Aquello me deja perplejo. ¿Acaso el niño Jesús viene por su regalo? Eso nunca me lo ha dicho mi madre. Viendo mi confusión, vaya que sí es una excelente maestra, me explica:

 —El niño Jesús siempre agradece su regalo, pero como es muy generoso me pide que se lo ceda a un niño que en verdad lo requiera. Este año voy a aprovechar tu visita para pedirte el favor que tú lo entregues.

—¿Cómo voy a saber a qué niño dárselo? ¿El niño Jesús me lo dirá? —pregunto aterrado.

—¡Ah! ¡Tú vas a saberlo dentro de tu corazón! ¡No te preocupes!

Salgo de la casa llevándome un regalo que no tengo ni la más remota idea para quién será. Menudo problema. Mi mama camina a mi lado sin decir nada. Abordamos el autobús y cuando llegamos me hace caminar por diversas calles comerciales. Parece necesitar comprar algo.
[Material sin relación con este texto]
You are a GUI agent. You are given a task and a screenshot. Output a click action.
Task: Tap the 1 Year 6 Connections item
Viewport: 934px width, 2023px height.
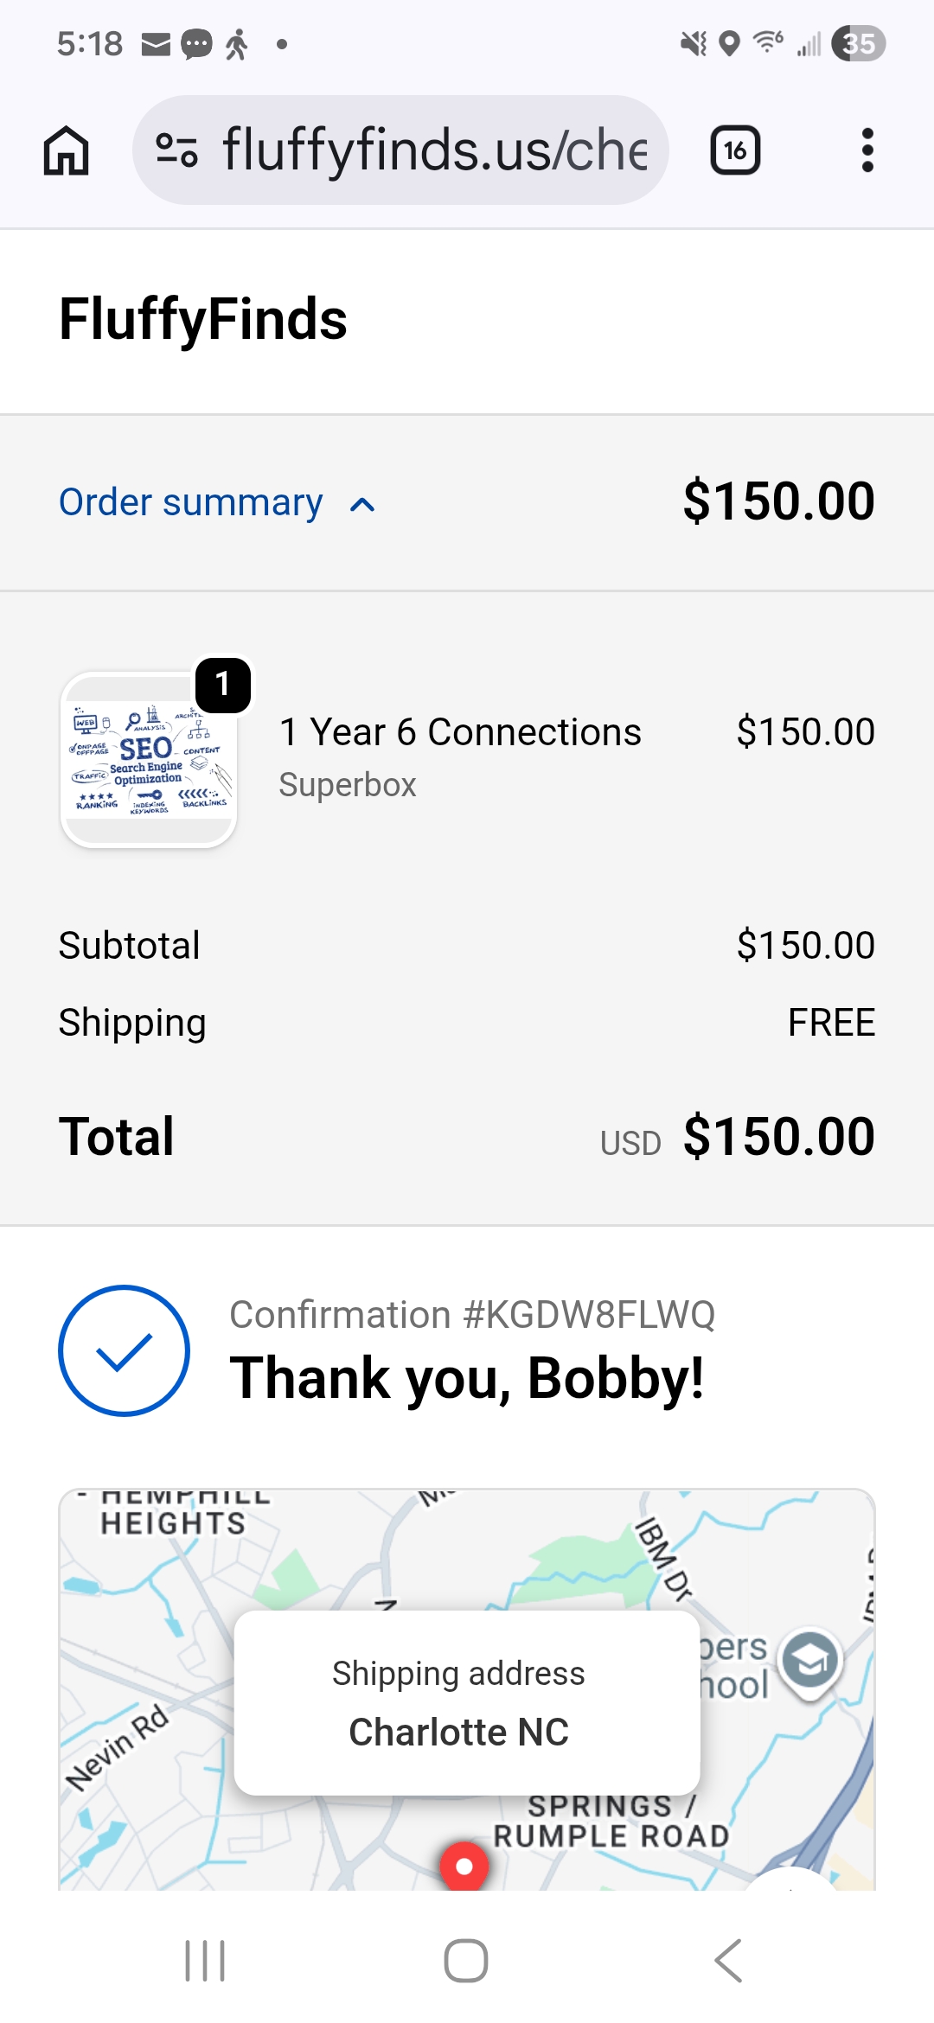pos(460,732)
—¿No se te ocurrió que el regalo podría ser para ti? —cuestiona mi compañera de partición de rosca— ¿Acaso eres tan inocente?
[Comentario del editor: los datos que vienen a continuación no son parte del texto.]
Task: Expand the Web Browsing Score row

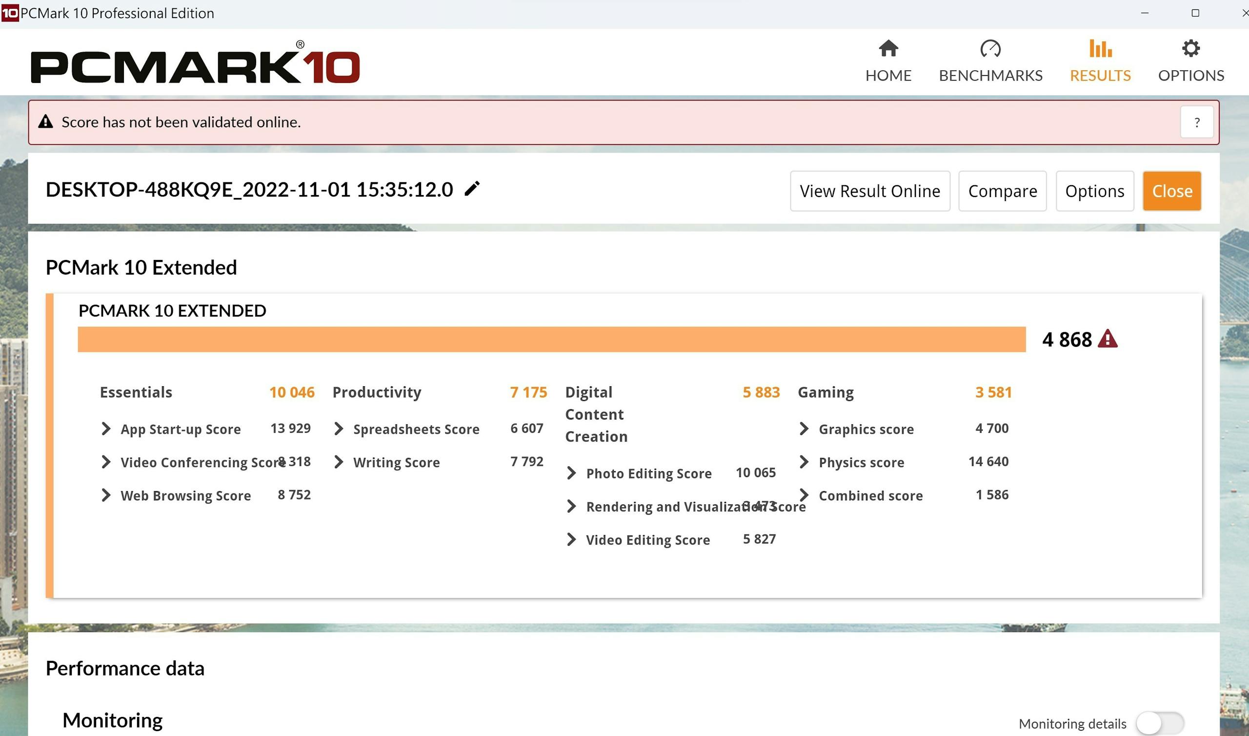Action: (106, 495)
Tengo que admitir que sí. Nunca se me ocurrió. Recuerdo caminar con aquel paquete estrujándome una y otra vez la cabeza en tanto trato de adivinar a quién se lo entregaré. Pasamos junto a un mendigo que pide dinero y considero seriamente dárselo, pero no es un niño. Vemos algunos desventurados más pero tampoco califican para ser los afortunados.

Me están comenzando a doler los brazos cuando escucho el llanto de un infante. En la calle de enfrente hay una madre con su hija junto al escaparate de una tienda. La niña, menor que yo, llora a moco tendido en tanto la madre hace todo por apartarla de la vidriera para llevársela. Inútil, parece una pequeña boya atada al pavimento.

Miro a mi madre —ella me devuelve la mirada— y cruzamos la calle acercándonos a ellas. Me tiemblan los brazos. No tengo ni idea de qué hacer. Mi madre le pregunta algo a aquella señora y yo, como poseído por una extraña fuerza, le entrego el regalo a la chiquilla. La creatura queda paralizada y se le congela el llanto en la garganta. Mi madre me jala del brazo y nos alejamos rápidamente del lugar.

Estoy tan perdido en mis recuerdos que no me doy cuenta de la mirada asustada de mi compañera de café y rosca. Sorprendido, me disculpo sin entender por qué. No me contesta y estalla en llanto. Atolondrado me siento avergonzado. La gente nos ve pensando estar siendo testigos de algún tipo de violencia doméstica. La situación se pone peor cuando el mesero se acerca visiblemente preocupado por mi acompañante.

Ella tranquiliza al mesero con la mano. Sorpresivamente se levanta y me abraza con tanta fuerza que casi me tira de la silla. Lo siguiente que recuerdo es a los demás comensales estallando en aplausos. El universo se transforma cuando ella me dice pletórica de dicha:

—Yo soy esa niña.

Todas las mañanas del día de Reyes, después de cortar la rosca, contamos esta historia a nuestros hijos. Nunca se cansan de escucharla. El festejado también sabe dar muy buenos regalos.